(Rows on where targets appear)

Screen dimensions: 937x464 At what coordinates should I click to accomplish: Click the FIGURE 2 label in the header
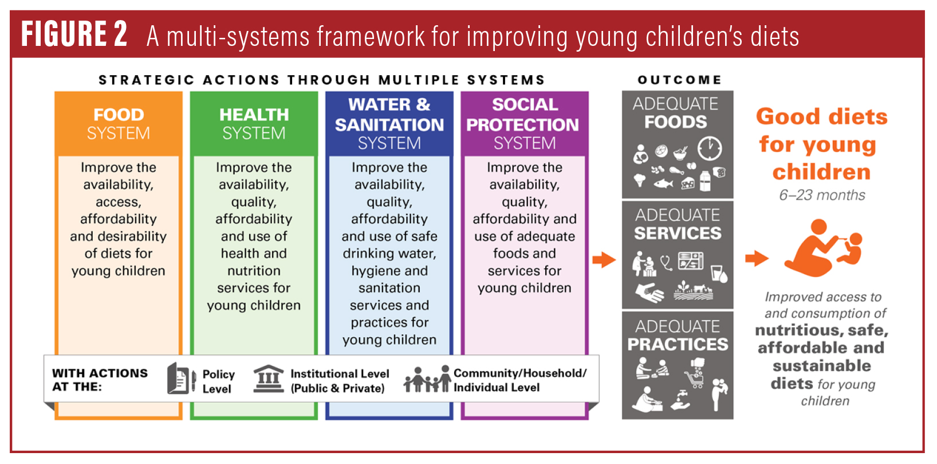[74, 34]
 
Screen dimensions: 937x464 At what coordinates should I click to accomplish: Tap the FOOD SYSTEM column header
[119, 123]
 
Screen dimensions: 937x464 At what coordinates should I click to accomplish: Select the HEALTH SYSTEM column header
[254, 123]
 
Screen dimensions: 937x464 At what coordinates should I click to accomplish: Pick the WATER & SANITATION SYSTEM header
[389, 123]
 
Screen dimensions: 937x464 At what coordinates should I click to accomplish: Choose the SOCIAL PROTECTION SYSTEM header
[525, 123]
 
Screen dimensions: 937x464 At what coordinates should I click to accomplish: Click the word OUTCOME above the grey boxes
[680, 80]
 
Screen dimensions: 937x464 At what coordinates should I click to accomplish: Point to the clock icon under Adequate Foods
[710, 148]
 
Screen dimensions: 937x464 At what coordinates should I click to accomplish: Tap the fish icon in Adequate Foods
[663, 184]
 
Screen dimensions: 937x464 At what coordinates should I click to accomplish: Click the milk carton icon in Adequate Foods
[705, 181]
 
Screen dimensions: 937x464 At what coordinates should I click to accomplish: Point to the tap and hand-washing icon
[680, 400]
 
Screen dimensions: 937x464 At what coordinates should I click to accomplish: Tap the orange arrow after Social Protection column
[604, 260]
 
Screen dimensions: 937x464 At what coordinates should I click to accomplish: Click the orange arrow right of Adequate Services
[757, 258]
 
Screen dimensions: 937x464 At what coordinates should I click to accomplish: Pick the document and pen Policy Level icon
[182, 378]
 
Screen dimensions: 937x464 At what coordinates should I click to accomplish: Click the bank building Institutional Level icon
[269, 378]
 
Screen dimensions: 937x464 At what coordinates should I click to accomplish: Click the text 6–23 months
[822, 195]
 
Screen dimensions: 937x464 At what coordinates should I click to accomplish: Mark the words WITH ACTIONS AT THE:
[100, 380]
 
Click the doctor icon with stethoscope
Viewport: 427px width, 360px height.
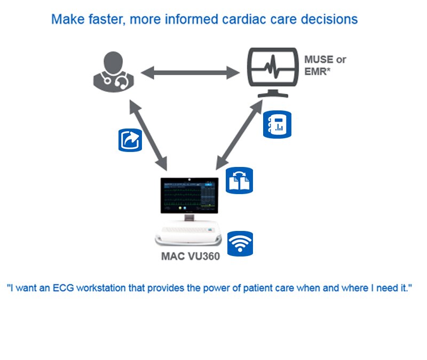click(x=114, y=72)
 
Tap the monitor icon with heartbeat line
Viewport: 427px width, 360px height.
click(x=273, y=72)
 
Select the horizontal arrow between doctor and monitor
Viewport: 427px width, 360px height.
click(x=190, y=73)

Problem statement » Quote the records word for word, from the line that contains "Click the doctor icon with stethoscope" through the line that contains "click(x=273, y=72)", including both of those lines. Leave the pictures out.

Task response »
Click the doctor icon with stethoscope
Viewport: 427px width, 360px height.
click(x=114, y=72)
 
Tap the monitor icon with heartbeat line
Viewport: 427px width, 360px height.
click(x=273, y=72)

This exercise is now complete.